Zimbabwe yesterday banned fruit and vegetable imports to preserve its dwindling reserves of hard currency, drawing immediate warnings of food shortages.
The order, which followed a ban on maize imports in June, alarmed retailers and street dealers in the capital Harare who get much of their produce from neighbouring South Africa.
The shutdown, which Agriculture Minister Joseph Made said was immediate, underlined the scale of the economic crisis in what was once one of southern Africa’s agricultural heartlands, in the build-up to next year’s national elections.
Made told the Herald newspaper that veteran President Robert Mugabe had made the order himself to stop the imports because “they waste much needed foreign currency”.

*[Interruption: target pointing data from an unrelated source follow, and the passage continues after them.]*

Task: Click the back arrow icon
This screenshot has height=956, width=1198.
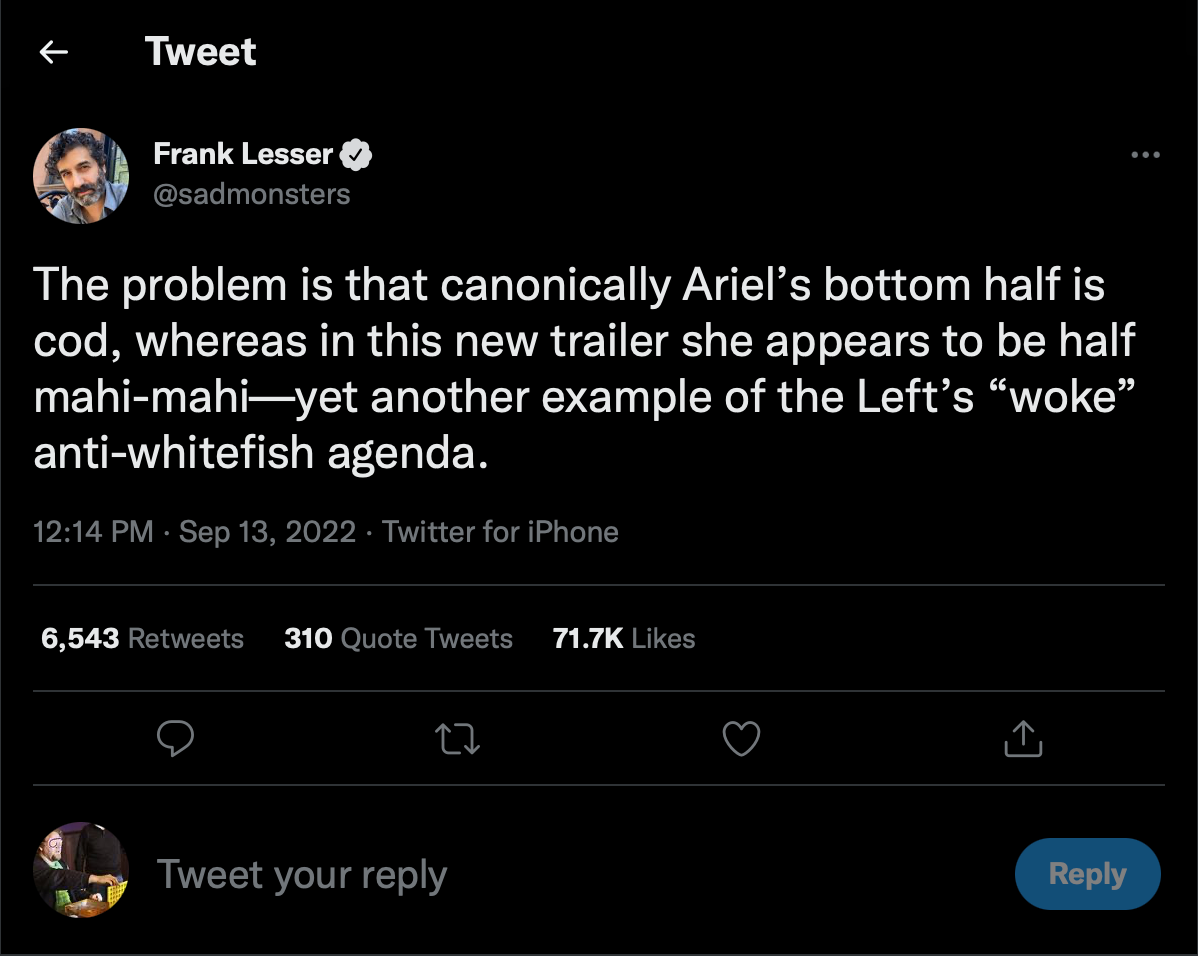Action: [x=53, y=52]
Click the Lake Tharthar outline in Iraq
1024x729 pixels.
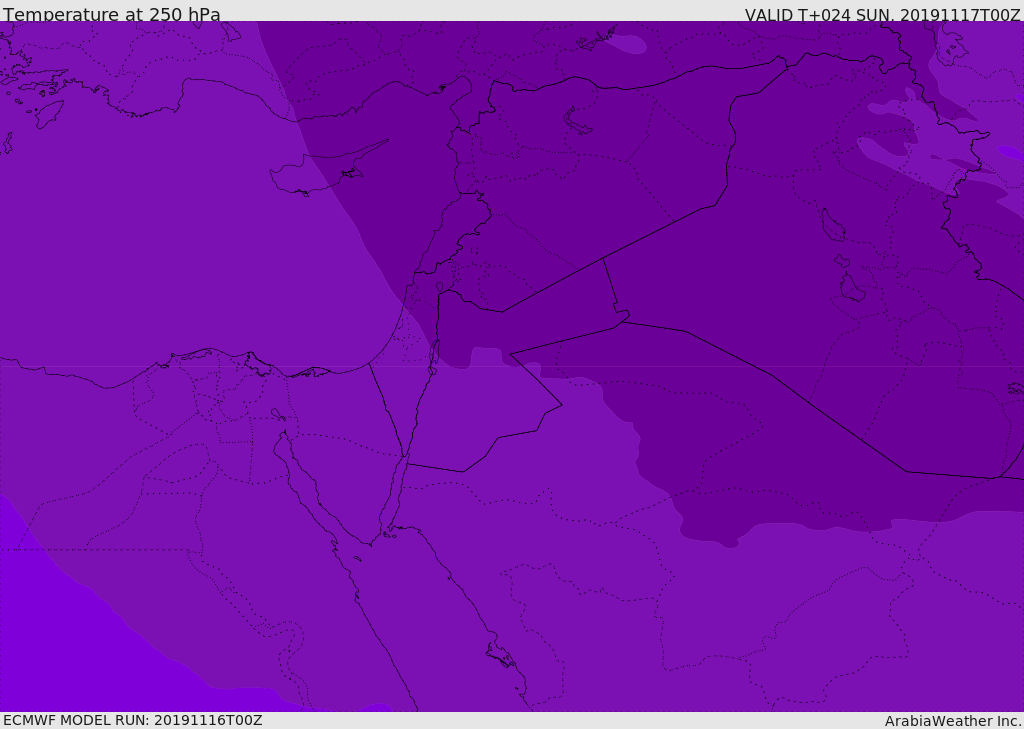point(832,226)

“This means that the importation of fruit and vegetables will be stopped immediately. We are finalising on the exact list of foreign-produced fruits that are occupying shelves in shops,” Made said. The order would let local farmers increase output, he added. The minister declined to give further details when contacted by Reuters.
“It can’t be a blanket ban since we are not producing as much fruit and vegetables to adequately supply the local market,” said the head of the Confederation of Zimbabwe Retailers, Denford Mutashu. “We would need to review this.”

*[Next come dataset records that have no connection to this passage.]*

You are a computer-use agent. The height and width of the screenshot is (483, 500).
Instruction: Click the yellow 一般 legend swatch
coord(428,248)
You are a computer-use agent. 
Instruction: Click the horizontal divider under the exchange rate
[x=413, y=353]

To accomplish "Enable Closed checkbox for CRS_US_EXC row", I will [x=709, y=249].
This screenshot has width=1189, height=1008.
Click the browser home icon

Shopper Erica Juma said she doubted Zimbabwe would be able to satisfy local demand by itself. “If we can produce enough there is no problem with the ban. But I doubt we are able to,” Juma said, while picking up South African grapes in Pick n Pay supermarket for her lunch in central Harare.

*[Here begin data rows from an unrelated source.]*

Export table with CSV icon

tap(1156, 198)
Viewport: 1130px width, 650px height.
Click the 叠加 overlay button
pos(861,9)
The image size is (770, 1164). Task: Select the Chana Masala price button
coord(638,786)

At a busy road intersection, street hawker Sam Nyandima said the ban would hit his supplies.
“We survive on selling fruits to motorists. If they go ahead with this ban it will badly affect our livelihoods,” he said, as he sold pawpaw, mangoes and plums in the blazing sun.
The country dumped its currency for the US dollar in 2009 because it was wrecked by hyperinflation but it is now running short of dollars as well as quasi-currency “bond note” introduced last year to ease cash shortages.
Zimbabwe’s latest currency crisis is blamed on low export earnings, increased government domestic borrowing that has increased money supply not matched by dollar inflows and high government spending, 90 % which goes to salaries.
Commercial agriculture has not recovered from the hit it took after 2000 from Mugabe’s seizures of land from white farmers.
Last year Zimbabwe spent more than $80mn on fruit and vegetables imports, according to national statistics agency Zimstat.  Many Zimbabweans keep stashes of US dollars at home, or resort to buying hard currency on the black market when they want to travel or pay for imports.